En juillet, cette brigade des FSI a arrêté 36 hommes lors d'un raid dans un cinéma soupçonné de projeter des films pornographiques. Les hommes ont été emmenés au poste de police Hobeish, où ils ont été soumis à des examens de la région anale. Des médecins légistes procèdent à ce genre d'examen sur ordre du procureur de la République pour « prouver » qu'une personne a eu des relations sexuelles homosexuelles. Ces tests constituent une violation des normes internationales de prévention de la torture, notamment la Convention contre la torture et le Pacte international relatif aux droits civils et politiques (PIDCP), que le Liban a ratifiés. L'ordre des médecins libanais a dénoncé les tests comme s’apparentant à une forme de torture et a émis en août une directive appelant les médecins à refuser de pratiquer ces examens. En septembre, le ministre de la Justice, Shakib Qortbawi, a appelé à l'abandon de cette pratique.

En août, les FSI ont arrêté 14 réfugiés et demandeurs d'asile soudanais alors qu'ils se livraient à une manifestation assise en face de l'entrée du bureau de Beyrouth du Haut-Commissariat des Nations Unies aux réfugiés (UNHCR), pour protester contre la manière dont cette agence s'occupait de leurs cas. Les réfugiés ont affirmé que les responsables des FSI avaient roué de coups de pieds, insulté et menacé certains d'entre eux alors qu'ils les arrêtaient, et que lorsque le groupe était arrivé au centre de détention de la Sécurité générale à Adlieh, certains avaient subi des coups, des humiliations et des menaces, y compris des menaces d'expulsion. 

Le 30 août, des hommes armés non identifiés ont détenu un journaliste libanais palestinien, Rami Aysha, alors qu'il travaillait sur un article sur les trafics d'armes. Ils l'ont passé à tabac et l'ont remis plusieurs heures plus tard aux services de renseignement militaires, qui l'ont également battu. Il a été libéré sous caution le 26 septembre.

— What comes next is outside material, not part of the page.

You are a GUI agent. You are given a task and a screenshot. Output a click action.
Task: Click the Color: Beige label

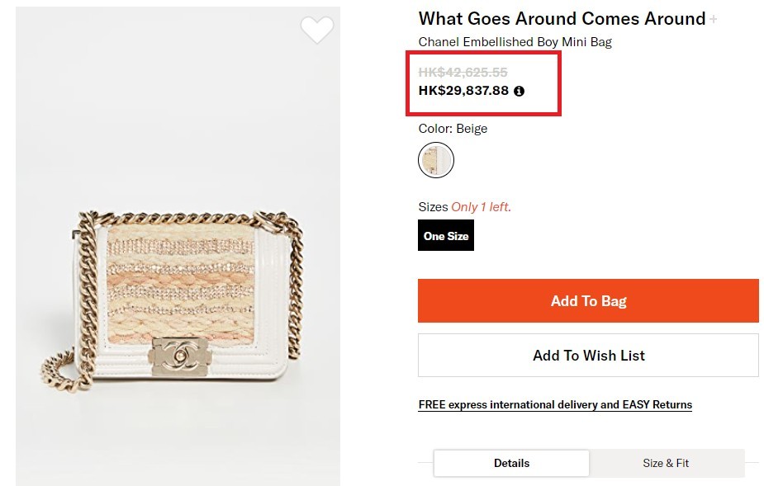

En septembre, lors de deux manifestations distinctes devant le parlement libanais, l'une pour appeler à une réforme électorale, l'autre pour réclamer une loi sur le statut de la personne qui ne déterminerait pas celui-ci selon l'obédience religieuse, les forces de sécurité ont également battu plusieurs manifestants.

En octobre, des membres de l'armée libanaise ont passé à tabac au moins 72 travailleurs migrants dans le quartier de Geitawi à Beyrouth. Les soldats ne les ont pas interrogés sur un incident particulier, mais les ont accusés d'avoir « harcelé des femmes ».  Selon l'armée libanaise, ils en ont arrêté 11, mais sans leur spécifier sous quels chefs d'accusation.

Le Liban n'a toujours pas mis en place de mécanisme national de prévention permettant de visiter et de contrôler les lieux de détention, comme l'exige pourtant le Protocole facultatif à la Convention contre la torture (OPCAT), que le pays a ratifié en 2008. En octobre, la Commission du parlement pour l'administration et la justice a commencé à travailler sur un projet de loi visant à créer un Institut national des droits de l'homme, comprenant un Comité permanent pour la Prévention de la torture, qui remplirait cette obligation. La commission doit approuver le projet de loi avant son examen par le parlement.

Réfugiés

Le Liban connait un afflux de Syriens fuyant la crise régnant dans leur pays. La plupart de ces Syriens sont hébergés par des familles d'accueil ou dans des centres d'hébergement destinés à cet effet, souvent dans des conditions difficiles, et dans des lieux d'accueil publics, tels que des écoles ou des appartements de location. Au moment de la rédaction de ce rapport, 95.452 réfugiés syriens s'étaient fait enregistrer auprès de l'UNHCR et 34.275 autres étaient en attente d'enregistrement. Cet enregistrement n'octroie pas aux Syriens un statut légal mais simplement un droit à recevoir une assistance. En conséquence, ils restent exposés au risque d'être arrêtés et expulsés. Le Liban a expulsé 14 Syriens vers leur pays en août, dont quatre ont indiqué qu'ils craignaient des persécutions à leur retour.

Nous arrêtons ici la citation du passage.